C&DI Section 201.01 provides that continuity of management post-transaction is an important consideration in a Rule 13e-3 transaction analysis.  Factors to consider include: “increases in consideration to be received by management, alterations in management’s executive agreements favorable to such management, the equity participation of management in the acquiror, and the representation of management on the board of the acquiror.”  In addition, C&DI Section 201.05 provides that an important element of the Rule 13e-3 analysis is whether “the issuer’s management ultimately would hold a material amount of the surviving company’s outstanding equity securities, occupy seats on the board of the company in addition to senior management positions, and otherwise be in a position to ‘control’ the surviving company within the meaning of Exchange Act Rule 12b-2 (i.e., ‘possession, direct or indirect, of the power to direct or cause the direction of the management and policies of a person, whether through the ownership of voting securities, by contract, or otherwise.’).”

We respectfully submit that none of the foregoing factors is applicable to the Merger or would suggest the Management Parties are “engaged in” the transaction or are affiliates of Apollo, Parent or Merger Sub.
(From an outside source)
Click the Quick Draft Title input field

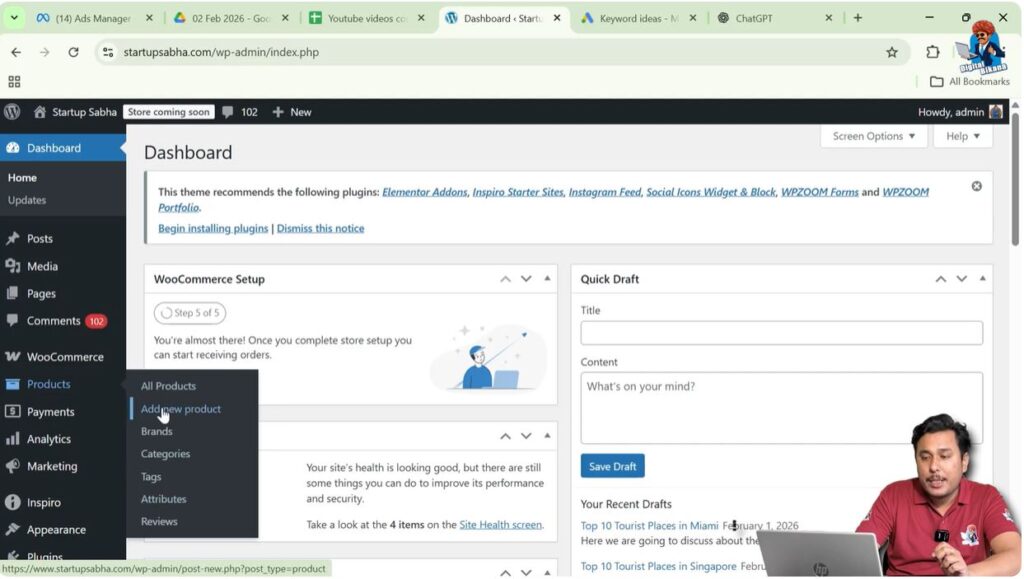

While it is possible that certain of the Management Parties will continue to be employed by Barnes following the closing of the Merger, there are no contractual  agreements or arrangements among any of the Management Parties, on the one hand, and Apollo, Parent or Merger Sub, or their respective affiliates, on the other hand, with respect to post-closing employment or compensation, incentive or equity arrangements for the Management Parties, including no employment agreements, offer letters or term sheets with respect to the foregoing.  Indeed, each of Parent and Merger Sub represented to Barnes, pursuant to Section 4.9 of the Merger Agreement, that, as of the date of the Merger Agreement, there were no contracts, undertakings, commitments, agreements, obligations or understandings, whether written or oral, between Parent, Merger Sub, Apollo or any of their affiliates, on the one hand, and, to the knowledge of Parent, any of the Management Parties or any director of the Company, on the other hand, relating in any way to the Company, the transactions contemplated by the Merger Agreement or the operations of Barnes following the closing of the Merger (including with respect to the voting, acquisition or disposition of the capital stock or other equity interests of Barnes, the management or control of Barnes or any employment, consulting or other arrangements).  Parent and Apollo have advised Barnes in connection with this submission that no such contracts, undertakings, commitments, agreements or obligations have been made following the signing of the Merger Agreement.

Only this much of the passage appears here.